You can guess what happened next. The process was slow, but implacable. Breakfast took longer and longer to eat and by box three (five, if you count the two we ate before), what was never really a cheerful time of day to begin with became downright shitty. Sometimes my siblings and I would look up from our bowls of soggy sweetness and sigh. Our eyes would meet silently, since at that point words were no longer necessary--the eyes said everything. They (the eyes) said, "This fucking sucks. I fucking hate HBoO. Why the fuck did she buy 15 fucking boxes?" And whatever variations on that theme one 10 year-old and two 15 year-old (they're fraternal twins) minds could think of.

Furthermore, HBoO turned our cheap nonfat milk blue for some reason. This takes a few minutes, so we hadn't noticed it before when we were still eating the cereal reasonably quickly. Eventually though, this transformation became a fact of daily life. Thus, even after we had finished the cereal, we had to deal with a bowl of bluish milk, not quite cold anymore, with specks of cereal dust floating aimlessly around, like the frozen bodies in Titanic. Not to put too fine a point on it, this phase of the meal was very unappetizing and usually took longer than the main cereal phase.
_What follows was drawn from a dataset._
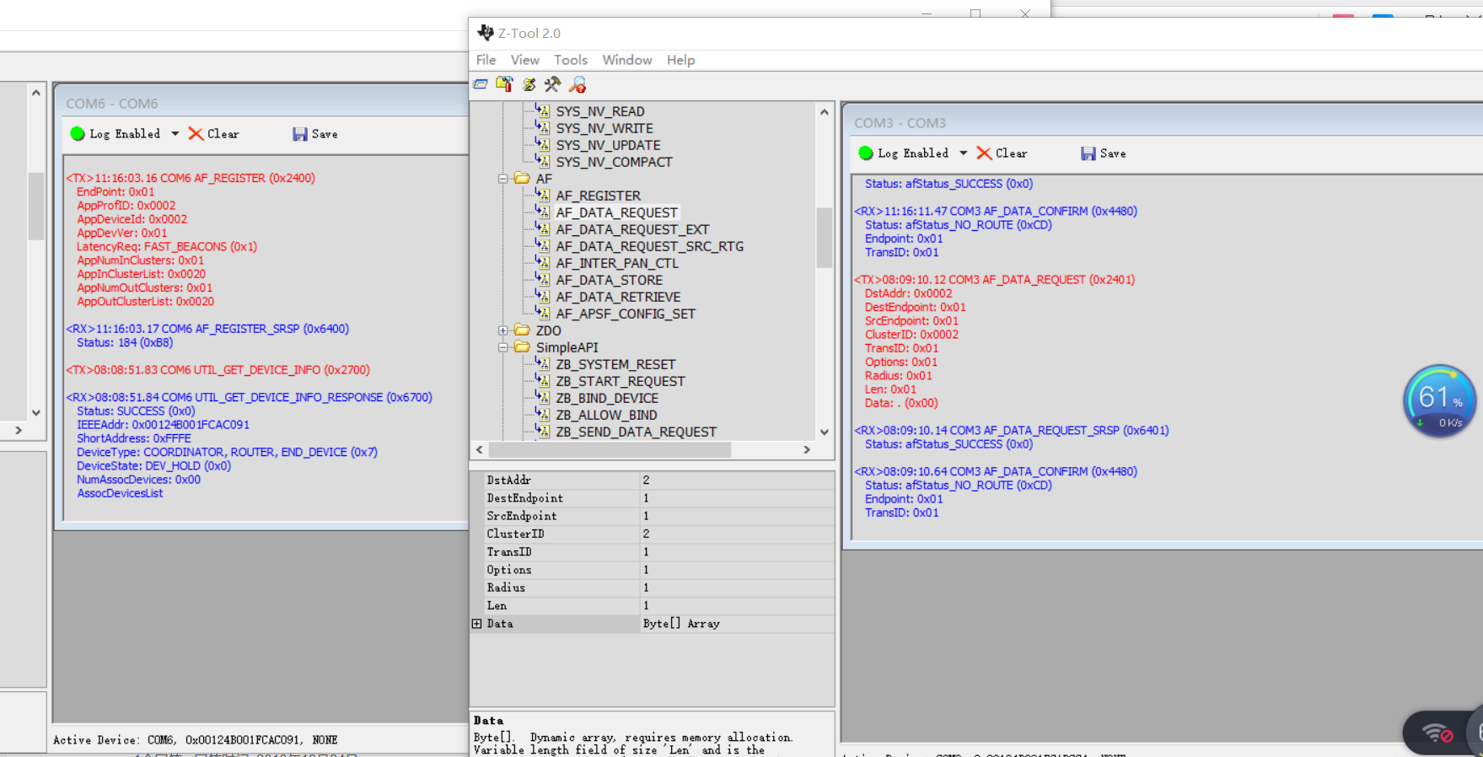Click the command tree horizontal scrollbar thumb
Screen dimensions: 1483x757
tap(610, 450)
I don't quite remember when we decided we had had enough. Each one us probably had a slightly different threshold. I'm guessing Charlie lasted the longest. He's like that. In any case, the expiration dates passed, and then passed again and again as the years went by. Everytime we opened the cupboard, they were there to mock us. Row upon row of pristine white unopened boxes (and one opened box). Our mom refused to buy any different cereal until we finished what we had, reasoning that unopened cereal can't expire, but we never ate another bowl. Just the thought of HBoO leaves a sour taste in my mouth. And by sour, I mean sickeningly sweet. Honestly, I can still taste them if I think about it hard enough. They have all sorts of different colors for the insignia on the front now, but I remember distinctly: our boxes were the ones with blue.

Basically I never ate cereal or drank milk for the next several years, not even when I first escaped to college last year. This summer though, I took to eating Honey Nut Cheerios, which I find delectable. That brings me to last night, when the incident occurred that jogged my memory of the tale of woe I just recounted. Last night I had just enough Cheerios left in the box for one last bowl, but the milk had run out the bowl before. Being ever so resourceful, I immediately weighed the options in the refrigerator: water, Gatorade, vodka, or orange juice. I decided to go with orange juice--after all, it's all "part of this complete breakfast" as cereal commercials are so fond of saying at the end, whilst displaying a table loaded with a bowl of cereal, a giant glass of milk, a giant glass of orange juice, two apples, a banana, scrambled eggs, a stack of pancakes, and a head of lettuce.

Bottom line: bad idea. The sweetness of the Cheerios made the mildly tangy orange juice downright sour, and everything got a million times stickier, and the gobs of cereal dust that came out of the bottom of the bag looked plain gross. Orange juice may float Cheerios, but it definitely doesn't float my Cheerio, so to speak.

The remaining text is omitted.